And the rector interrupted, “Oh, I see,” apparently expecting Helen to make an excuse and leave. But she made no such excuse.
“My husband is out in the car,” she said, “and if you don’t mind him coming in ...”
The Rev. Brown went out to the car and brought Carl in. Helen and Carl stayed until the end of the social time, at which point the rector approached Helen again and confided in her: “You are the first white woman to ever partake of our refreshments with us.”
That she and Carl had stayed and enjoyed the hospitality of other Christians, whatever their color, was always a source of pride for Helen; the Boonton incidents were always a source of shame.
Helen believed that, to be a good Christian, one must treat others the way one hopes they will treat us, the way Christ treated everyone He met. Helen and Carl lived their lives that way, even through the uncertainty and suffering of The Depression.
Actually, not everyone suffered in those early days. The Heller & Merz Colors Co., for example, was doing fine – better than fine, really.
In its factory at 338 Wilson Ave. in Newark, where Carl worked as assistant plant manager – and in its main offices at 505 Hudson St. in Manhattan, N.Y, and in sales offices in Chicago, Boston, Philadelphia and Springfield, Mass. – the family firm was booming.
The Newark factory had been founded in 1888 by Frederick Heller and Henry Merz, two German immigrant cousins who believed the United States should have its own domestic source for aniline dyes that were, until then, made only in Germany. They convinced a German chemist to immigrate to Newark to help them get started.
At the end of the 19th century, with murmuring of impending national conflicts in Europe and the threats of blockades, Heller & Merz salesmen were able to convince U.S. textile firms to try their domestic dyes. Though most of the threatened blockades never materialized, Heller & Merz managed to hold onto that new business and then to add to it.
By the end of the 1920s, the firm had grown to about 275 employees at the Newark plant, known locally as “the works.” The company was doing well, despite the deepening economic depression. In fact, it was doing well enough to attract the attention of a growing conglomerate corporation.
By 1929, American Cyanamid had 20 factories around the world generating about 150 chemical products, ranging from fertilizers to coal tar, smallpox vaccinations to horse serums. They also had divisions that made chemical dyes, similar to the ones made at Heller & Merz.
On March 5, 1930, August Merz — secretary of the company and the man chosen to be Grace Viard’s godfather — announced that Heller & Merz would merge with Cyanamid. “The works” would be operated by Calco Chemical Co., a competitor of Heller & Merz absorbed in 1929 by Cyanamid. August and his brother, Eugene, who had been treasurer of the corporation – the uncle who had loaned Helen and Carl the money for their Boonton home – received board positions in the merged firm.

DATA:

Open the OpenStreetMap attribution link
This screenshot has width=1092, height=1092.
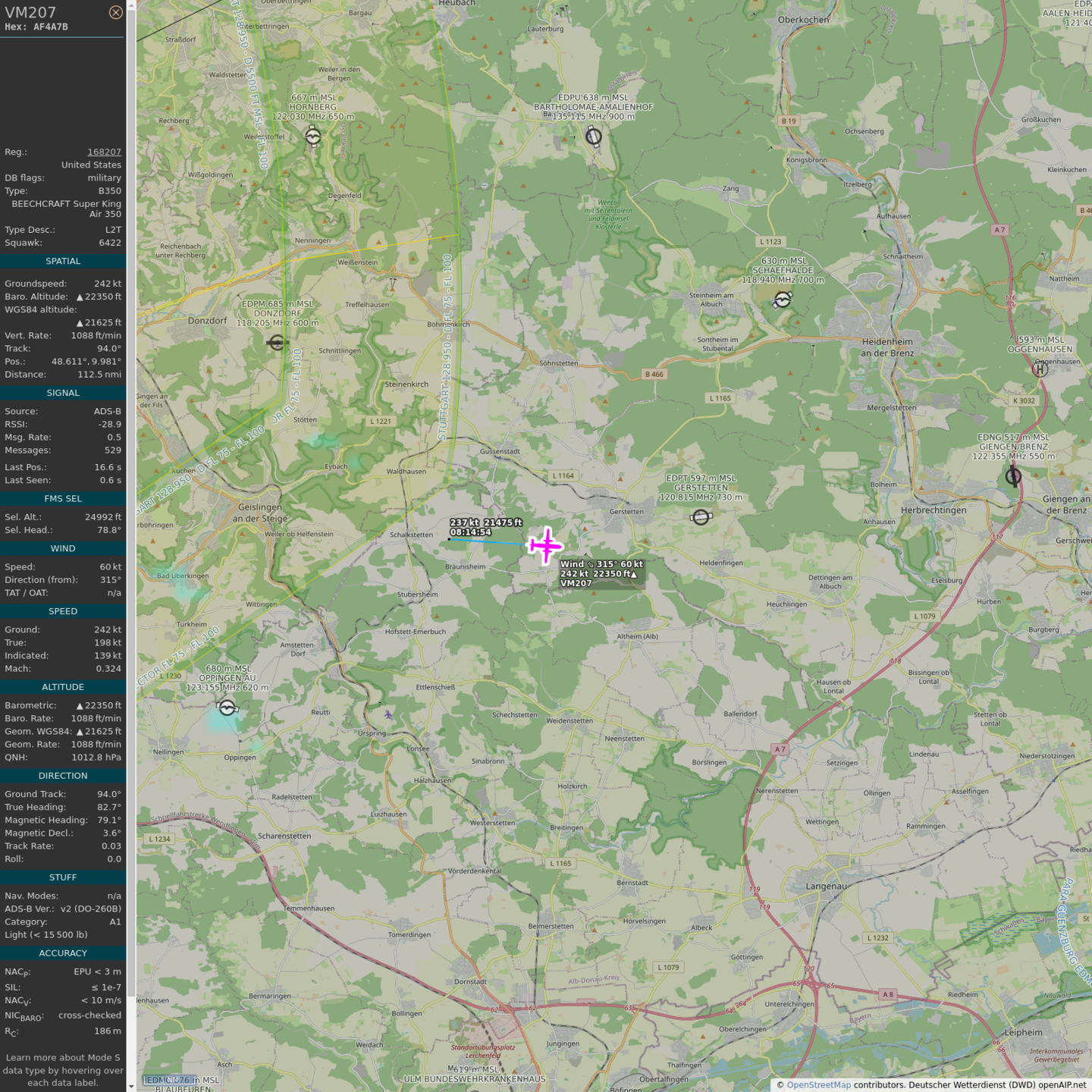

ACTIONS TO TAKE:
(a) Translate this sentence from the Heller & Merz passage into Spanish: "The company was doing well, despite the deepening economic depression."
(b) Update everything from "At the end of" down to "to add to it." in the Heller & Merz passage so that "salesmen" becomes "sales agents", and write out the updated version.

SOLUTIONS BY TASK:
(a) La empresa iba bien, a pesar de la creciente depresión económica.

(b)
At the end of the 19th century, with murmuring of impending national conflicts in Europe and the threats of blockades, Heller & Merz sales agents were able to convince U.S. textile firms to try their domestic dyes. Though most of the threatened blockades never materialized, Heller & Merz managed to hold onto that new business and then to add to it.